The median age in the town was 55 years. 16.2% of residents were under the age of 18; 5.9% were between the ages of 18 and 24; 10.3% were from 25 to 44; 32.4% were from 45 to 64; and 35.3% were 65 years of age or older. The gender makeup of the town was 51.5% male and 48.5% female.

===2000 census===
As of the census of 2000, there were 61 people, 24 households, and 16 families living in the town. The population density was 1.5 PD/sqmi. There were 82 housing units at an average density of 2.1 /sqmi. The racial makeup of the town was 100.00% White.
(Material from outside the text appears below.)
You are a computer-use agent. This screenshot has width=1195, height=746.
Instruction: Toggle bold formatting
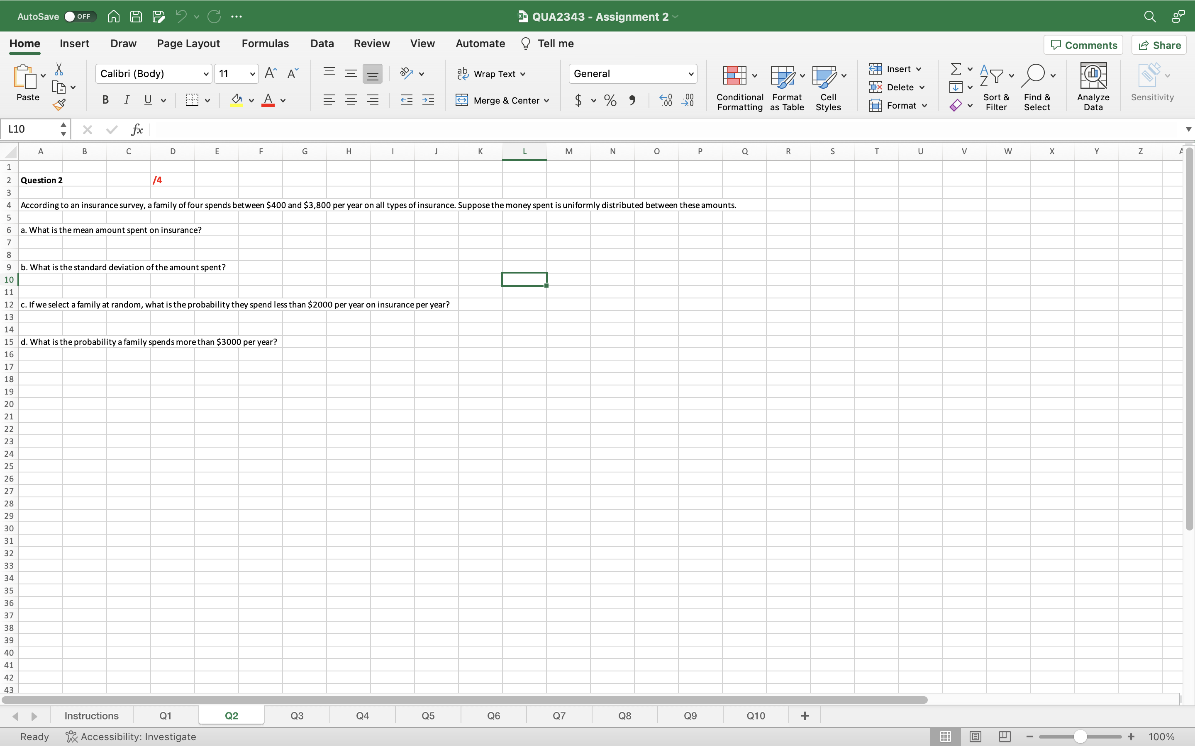click(x=105, y=100)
There were 24 households, out of which 29.2% had children under the age of 18 living with them, 45.8% were married couples living together, 12.5% had a female householder with no husband present, and 33.3% were non-families. 33.3% of all households were made up of individuals, and 16.7% had someone living alone who was 65 years of age or older. The average household size was 2.54 and the average family size was 3.25.

In the town the population was spread out, with 37.7% under the age of 18, 24.6% from 25 to 44, 24.6% from 45 to 64, and 13.1% who were 65 years of age or older. The median age was 40 years. For every 100 females, there were 103.3 males. For every 100 females age 18 and over, there were 100.0 males.

The median income for a household in the town was $16,250, and the median income for a family was $21,250. Males had a median income of $17,500 versus $18,750 for females. The per capita income for the town was $9,760. There were 8.3% of families and 17.5% of the population living below the poverty line, including 33.3% of under eighteens and none of those over 64.

==Education==
The Maine Department of Education takes responsibility for coordinating school assignments in the unorganized territories. As of 2025 the state assigns Bancroft to the East Grand School in Danforth.

When Bancroft was a town, it was under the Bancroft School District. When Bancroft de-organized, eight children were at an age where they could go to school. At the time, the state assigned elementary students to Kingman Township, Maine schools and secondary students to Lee, Maine schools. The school in Kingman Township is Kingman Elementary School (a school in the unorganized territory operated by the Maine Department of Education). The secondary schools of the Lee system are Mt. Jefferson Junior High School (of Maine School Administrative District 30), and Lee Academy (a private school paid by MSAD 30 to educate high school students).